Due to the fact that I recently learned about OCR (optical character recognition) and text mining in a class called Reading Like a Computer I am taking currently, I was intrigued by Shoofshef, the arabic dish analyzer app, which uses this technique. The app enables the traveler to learn about Arabic dishes by taking images of the menu. Then OCR is used to recognize the text and searches on a database for descriptions and images of the dish.
Even though most teams in the competition used text analysis to solve a social problem, they used different approaches compared to what we have been using in my Reading Like a Computer class. Working in teams enabled the team members to focus more on the areas of their interest which they master properly. For example in building the Shoofshef app, one individual focused on OCR, others on user interface and others on natural language processing. As the result, they made a more comprehensive product. However, in the case of my class, we have been working on individual projects hence we are expected to know how to do every aspect of the analysis which involves software installation, corpus preparation, research and writing scripts which may not be a case.
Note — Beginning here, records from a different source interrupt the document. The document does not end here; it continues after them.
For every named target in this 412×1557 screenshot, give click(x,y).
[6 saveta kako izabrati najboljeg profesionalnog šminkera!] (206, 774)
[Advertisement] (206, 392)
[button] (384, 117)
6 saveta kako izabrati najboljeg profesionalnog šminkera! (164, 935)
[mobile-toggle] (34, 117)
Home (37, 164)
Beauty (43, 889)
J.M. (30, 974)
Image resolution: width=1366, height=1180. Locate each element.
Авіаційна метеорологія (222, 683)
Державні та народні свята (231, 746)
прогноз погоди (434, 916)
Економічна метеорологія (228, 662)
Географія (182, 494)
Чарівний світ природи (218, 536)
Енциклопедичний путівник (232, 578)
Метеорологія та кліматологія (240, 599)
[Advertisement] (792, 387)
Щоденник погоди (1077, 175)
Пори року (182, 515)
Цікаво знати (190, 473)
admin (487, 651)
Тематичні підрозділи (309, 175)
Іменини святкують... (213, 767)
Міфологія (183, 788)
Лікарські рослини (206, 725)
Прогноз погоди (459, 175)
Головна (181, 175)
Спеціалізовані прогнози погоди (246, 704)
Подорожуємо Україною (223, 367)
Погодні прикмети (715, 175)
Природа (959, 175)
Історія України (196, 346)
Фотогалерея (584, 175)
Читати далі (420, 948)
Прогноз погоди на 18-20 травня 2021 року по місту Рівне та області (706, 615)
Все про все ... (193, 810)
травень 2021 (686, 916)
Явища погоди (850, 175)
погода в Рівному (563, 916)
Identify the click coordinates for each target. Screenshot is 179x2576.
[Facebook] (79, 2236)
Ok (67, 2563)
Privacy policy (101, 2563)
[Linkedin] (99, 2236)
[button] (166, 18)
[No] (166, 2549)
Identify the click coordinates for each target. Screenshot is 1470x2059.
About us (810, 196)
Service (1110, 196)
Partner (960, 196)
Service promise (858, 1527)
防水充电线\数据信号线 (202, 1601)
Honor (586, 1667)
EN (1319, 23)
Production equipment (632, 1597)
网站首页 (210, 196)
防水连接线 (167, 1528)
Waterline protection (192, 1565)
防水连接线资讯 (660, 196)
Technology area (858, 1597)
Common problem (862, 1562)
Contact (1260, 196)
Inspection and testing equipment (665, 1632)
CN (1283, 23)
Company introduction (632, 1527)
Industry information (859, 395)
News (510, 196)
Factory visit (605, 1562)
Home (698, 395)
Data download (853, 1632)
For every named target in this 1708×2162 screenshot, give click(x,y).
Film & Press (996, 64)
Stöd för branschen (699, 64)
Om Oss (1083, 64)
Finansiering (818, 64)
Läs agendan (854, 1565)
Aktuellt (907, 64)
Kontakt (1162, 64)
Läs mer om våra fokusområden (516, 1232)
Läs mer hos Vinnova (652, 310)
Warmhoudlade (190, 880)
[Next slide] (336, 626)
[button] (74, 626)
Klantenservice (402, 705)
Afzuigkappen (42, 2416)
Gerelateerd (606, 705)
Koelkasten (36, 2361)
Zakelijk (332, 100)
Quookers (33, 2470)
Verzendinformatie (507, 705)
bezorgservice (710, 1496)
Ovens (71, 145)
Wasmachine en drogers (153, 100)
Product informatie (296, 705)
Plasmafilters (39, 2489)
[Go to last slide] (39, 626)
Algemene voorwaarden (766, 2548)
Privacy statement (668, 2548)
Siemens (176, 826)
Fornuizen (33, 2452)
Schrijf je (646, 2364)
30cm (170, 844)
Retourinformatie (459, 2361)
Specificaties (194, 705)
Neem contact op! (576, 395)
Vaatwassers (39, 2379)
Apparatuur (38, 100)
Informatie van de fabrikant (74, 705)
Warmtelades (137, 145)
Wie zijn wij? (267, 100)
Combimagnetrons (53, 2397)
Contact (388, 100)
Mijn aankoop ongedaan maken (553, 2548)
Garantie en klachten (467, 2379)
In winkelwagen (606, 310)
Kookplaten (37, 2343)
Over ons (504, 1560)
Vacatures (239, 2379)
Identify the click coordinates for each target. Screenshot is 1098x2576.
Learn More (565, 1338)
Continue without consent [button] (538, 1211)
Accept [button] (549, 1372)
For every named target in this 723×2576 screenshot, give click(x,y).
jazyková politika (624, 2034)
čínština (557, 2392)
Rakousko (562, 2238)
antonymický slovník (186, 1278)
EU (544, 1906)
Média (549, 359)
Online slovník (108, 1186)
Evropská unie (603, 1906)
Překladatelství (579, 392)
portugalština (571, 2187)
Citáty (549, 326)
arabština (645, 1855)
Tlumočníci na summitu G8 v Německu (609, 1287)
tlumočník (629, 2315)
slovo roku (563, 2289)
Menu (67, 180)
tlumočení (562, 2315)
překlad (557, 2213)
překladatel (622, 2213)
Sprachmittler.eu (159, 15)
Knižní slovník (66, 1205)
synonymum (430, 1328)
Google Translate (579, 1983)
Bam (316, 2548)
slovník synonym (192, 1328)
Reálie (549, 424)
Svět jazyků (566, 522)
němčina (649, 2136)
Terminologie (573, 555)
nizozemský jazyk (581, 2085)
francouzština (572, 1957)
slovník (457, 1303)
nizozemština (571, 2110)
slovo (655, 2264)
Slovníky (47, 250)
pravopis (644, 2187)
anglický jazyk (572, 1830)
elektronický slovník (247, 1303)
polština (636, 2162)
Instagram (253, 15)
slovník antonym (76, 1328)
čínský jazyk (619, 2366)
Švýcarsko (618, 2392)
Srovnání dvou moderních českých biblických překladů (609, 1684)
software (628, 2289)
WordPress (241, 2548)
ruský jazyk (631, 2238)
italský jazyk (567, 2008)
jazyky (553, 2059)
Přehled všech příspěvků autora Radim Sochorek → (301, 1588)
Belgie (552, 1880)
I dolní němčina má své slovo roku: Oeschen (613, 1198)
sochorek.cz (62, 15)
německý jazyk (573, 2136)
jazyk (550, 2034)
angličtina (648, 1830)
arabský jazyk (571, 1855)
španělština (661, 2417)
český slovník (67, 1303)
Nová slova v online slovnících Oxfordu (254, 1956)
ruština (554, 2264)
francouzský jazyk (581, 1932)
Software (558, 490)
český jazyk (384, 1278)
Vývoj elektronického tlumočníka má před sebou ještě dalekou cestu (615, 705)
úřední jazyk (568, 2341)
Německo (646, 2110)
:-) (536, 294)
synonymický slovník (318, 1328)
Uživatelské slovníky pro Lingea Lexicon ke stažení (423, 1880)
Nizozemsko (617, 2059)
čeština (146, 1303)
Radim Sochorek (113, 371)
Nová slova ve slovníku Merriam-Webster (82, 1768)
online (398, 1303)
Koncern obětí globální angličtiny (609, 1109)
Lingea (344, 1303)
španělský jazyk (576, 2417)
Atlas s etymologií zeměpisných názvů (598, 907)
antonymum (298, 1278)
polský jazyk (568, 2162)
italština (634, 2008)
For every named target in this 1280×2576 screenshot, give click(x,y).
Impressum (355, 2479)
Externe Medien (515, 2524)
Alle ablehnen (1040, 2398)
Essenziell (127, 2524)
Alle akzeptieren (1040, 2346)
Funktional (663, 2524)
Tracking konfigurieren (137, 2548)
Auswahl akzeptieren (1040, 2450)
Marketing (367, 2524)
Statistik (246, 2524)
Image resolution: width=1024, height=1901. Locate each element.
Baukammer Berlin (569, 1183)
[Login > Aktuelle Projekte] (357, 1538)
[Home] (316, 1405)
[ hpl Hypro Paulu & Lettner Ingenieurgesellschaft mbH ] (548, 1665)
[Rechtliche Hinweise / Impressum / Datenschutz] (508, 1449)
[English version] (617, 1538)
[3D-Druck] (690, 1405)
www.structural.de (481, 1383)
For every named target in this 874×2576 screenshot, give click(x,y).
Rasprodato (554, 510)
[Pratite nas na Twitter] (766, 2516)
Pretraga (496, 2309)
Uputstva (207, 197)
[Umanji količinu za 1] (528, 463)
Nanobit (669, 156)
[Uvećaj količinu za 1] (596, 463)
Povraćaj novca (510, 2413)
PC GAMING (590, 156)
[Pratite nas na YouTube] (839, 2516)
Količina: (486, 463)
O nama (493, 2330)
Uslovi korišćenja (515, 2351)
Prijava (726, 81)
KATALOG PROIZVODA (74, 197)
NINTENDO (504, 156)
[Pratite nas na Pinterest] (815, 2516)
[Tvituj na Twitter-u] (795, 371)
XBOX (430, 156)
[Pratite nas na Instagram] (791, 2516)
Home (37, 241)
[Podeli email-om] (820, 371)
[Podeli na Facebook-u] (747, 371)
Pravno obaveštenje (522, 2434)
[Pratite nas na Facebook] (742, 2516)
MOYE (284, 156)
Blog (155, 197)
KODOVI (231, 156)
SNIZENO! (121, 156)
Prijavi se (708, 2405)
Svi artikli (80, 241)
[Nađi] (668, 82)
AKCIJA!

For example, in some text analysis tasks we did in class, it was easier for me to do some tasks than the others. I believe that if I was working in a team, my work could be faster and more efficient.
It is interesting to learn how fast the text computation field is advancing even though it is a very new computational field. Since every aspect of our life involves spoken words or written text, I believe text analysis may bring revolutions and some of them are the mobile applications made by the talented students who participated in the 2018 NYUAD Hackathon. ‘What is now proven was once only imagined.’